The prose poems of Stephane Mallarme (1842-1898) are particular favorites of mine. Generally associated with the fin de siecle Symbolist movement, Mallarme's verse lacked the spleen of Baudelaire and the phoenix glow of Rimbaud, but had a level of ethereal sophistication that eluded them both. All three shared a similar sooted, Poe-damaged incandescence: over wrought and humorously bleak. Mallarme held a regular Tuesday writer's salon that hosted Gide, Valery, Yeats and Verlaine among others and was an inspiration to Manet and Gauguin.
For me, his genius is most apparent in the masterwork Igitur. Using Poe's "The Raven" as a reference, Mallarme trajects directly out of any sort of classic poetic constraints with Igitur's entelechic struggle: really extraordinary for the time. Mallarme had a reputation as a perfectionist and spent huge amounts of effort and anxiety on form in his pursuit of a new poetics. His was a methodic, form shattering verse incorporating modernist marginalia: structural, though seemingly random and disjointed.
And so to a beer worthy of this visionary iconoclast: my own dice thrown at midnight (the caprice of wild fermentation (chance annulled?)). I brewed Mallarme about 2 years ago, on a yeast cake of WLP530(the Westmalle/Westvletern strain). I went with a simple grist in the style of a ramped up Flanders Red and mashed at an elevated temperature to secure some body. In the long secondary fermentation I had it resting on a handful of french oak cubes with my house mixed culture strain (complimented by choice bottle dregs along the way) in a glass fermentor.

REQUEST 1: List the people the Mallarme text names as guests of Mallarme's Tuesday writer's salon.
The Mallarme text and the listing are unrelated material.

RECORDS FOR PROCESSING:
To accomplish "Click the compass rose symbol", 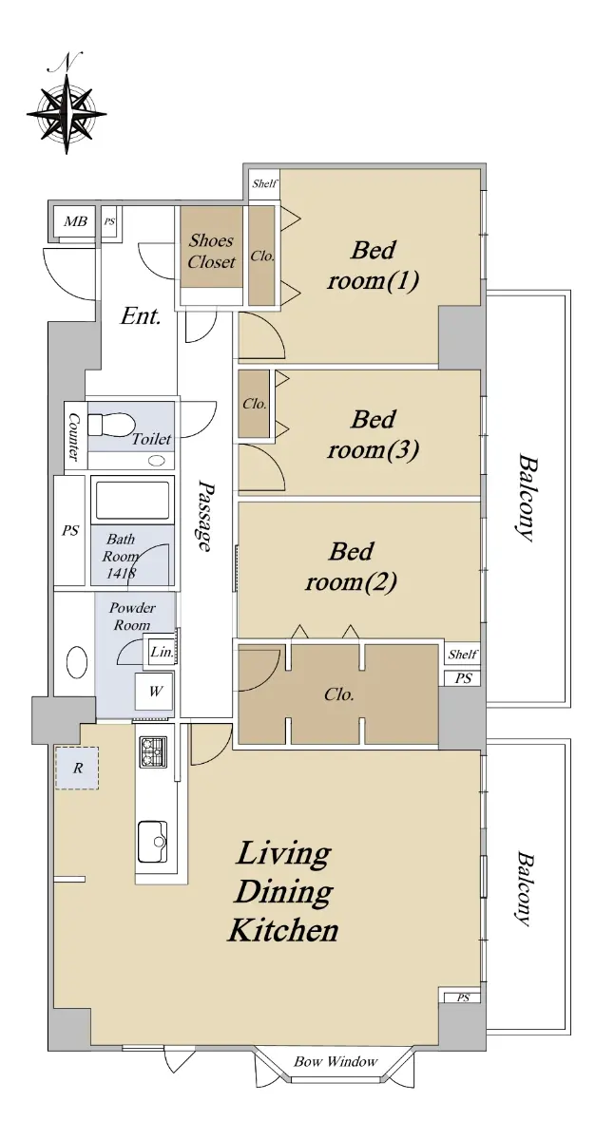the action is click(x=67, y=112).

---

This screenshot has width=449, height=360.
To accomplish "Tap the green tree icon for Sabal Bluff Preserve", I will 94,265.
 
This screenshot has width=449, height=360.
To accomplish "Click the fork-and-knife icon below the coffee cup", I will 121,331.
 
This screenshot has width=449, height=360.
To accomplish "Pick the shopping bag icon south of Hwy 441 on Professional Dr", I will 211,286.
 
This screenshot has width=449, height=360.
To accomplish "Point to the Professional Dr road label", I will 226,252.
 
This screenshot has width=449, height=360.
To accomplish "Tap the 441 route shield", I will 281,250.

...

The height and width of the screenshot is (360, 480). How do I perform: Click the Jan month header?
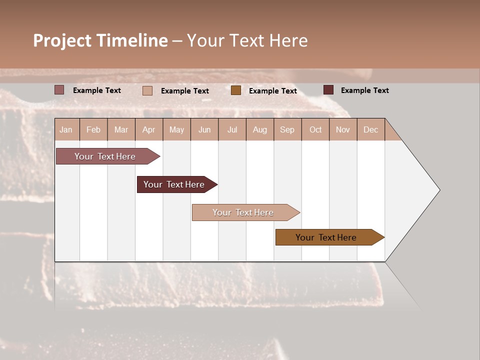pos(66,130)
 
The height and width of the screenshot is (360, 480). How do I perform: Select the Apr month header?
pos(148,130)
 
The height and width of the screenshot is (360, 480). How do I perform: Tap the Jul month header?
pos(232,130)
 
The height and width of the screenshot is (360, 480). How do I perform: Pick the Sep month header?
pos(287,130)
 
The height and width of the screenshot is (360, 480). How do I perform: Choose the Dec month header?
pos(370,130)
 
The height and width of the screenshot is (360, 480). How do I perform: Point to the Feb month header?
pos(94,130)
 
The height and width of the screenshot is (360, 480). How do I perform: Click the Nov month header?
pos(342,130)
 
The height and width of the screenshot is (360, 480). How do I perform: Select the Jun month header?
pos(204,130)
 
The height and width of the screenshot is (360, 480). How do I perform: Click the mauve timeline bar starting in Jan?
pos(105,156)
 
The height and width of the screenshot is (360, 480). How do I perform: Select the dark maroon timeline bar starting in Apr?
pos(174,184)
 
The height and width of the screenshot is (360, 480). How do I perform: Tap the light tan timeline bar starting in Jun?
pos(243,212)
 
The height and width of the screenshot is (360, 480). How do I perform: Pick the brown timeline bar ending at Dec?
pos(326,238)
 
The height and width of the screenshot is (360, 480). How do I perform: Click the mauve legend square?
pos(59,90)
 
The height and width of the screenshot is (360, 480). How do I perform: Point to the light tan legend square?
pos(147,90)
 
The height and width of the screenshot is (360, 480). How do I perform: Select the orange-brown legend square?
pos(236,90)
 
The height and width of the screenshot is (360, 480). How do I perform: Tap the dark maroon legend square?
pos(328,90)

REQUEST 2: Rescale part of the listing. Begin at the listing line that has "tan legend square?" and stop after the line that has "pos(328,90)". Repeat every line in that span, requests included, and multiply only the answer coordinates by 1.5, rounding to whole numbers with halves going up.

COMPLETE RESPONSE 1: Gide, Valery, Yeats, Verlaine

COMPLETE RESPONSE 2:
The height and width of the screenshot is (360, 480). How do I perform: Point to the light tan legend square?
pos(221,135)
 
The height and width of the screenshot is (360, 480). How do I perform: Select the orange-brown legend square?
pos(354,135)
 
The height and width of the screenshot is (360, 480). How do I perform: Tap the dark maroon legend square?
pos(492,135)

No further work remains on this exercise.